No entanto, apesar de apreciar os melhores vinhos de sua época, Horácio também bebia alguns vinhos mais simples. Um deles era o egípcio Mareótico. Mesmo sendo um branco aclamado em seu país de origem, sendo uma das bebidas de Cleópatra, o poeta romano o despreza dizendo que ele causava delírios.
Outro vinho considerado simples era o Sabino, produzido na região da Sabina (próxima de Roma), terra do povo sabino, de quem Horácio provavelmente descendia. Após escrever seu primeiro livro de Sátiras, o poeta recebeu de presente de seu patrono, Mecenas, uma vila na região, que ficou conhecida como Vila de Horácio, perto da cidade de Licenza.
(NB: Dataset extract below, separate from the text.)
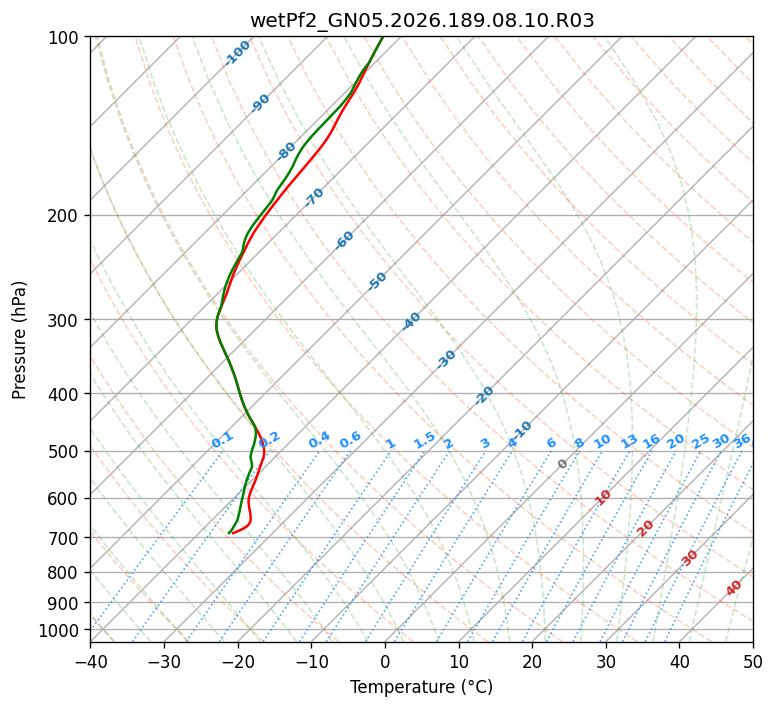Click the plot title wetPf2_GN05.2026.189.08.10.R03
775x708 pixels.
coord(422,21)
O vinho da região era considerado barato, áspero e ácido. Horácio chega a descrevê-lo como “desprezível” (vile). Ainda assim, ele o oferece a Mecenas, alertando-o, porém, de que era um vinho inferior aos de Falerno e Caecuban. Desde 1996, a região possui uma DOC chamada Colli della Sabina.
E, por mais que um vinho não fosse tão bom, ainda assim, para Horácio, ele certamente valia a pena ser sorvido, pois, segundo ele, “nenhum poema escrito por um bebedor de água pode agradar por muito tempo”.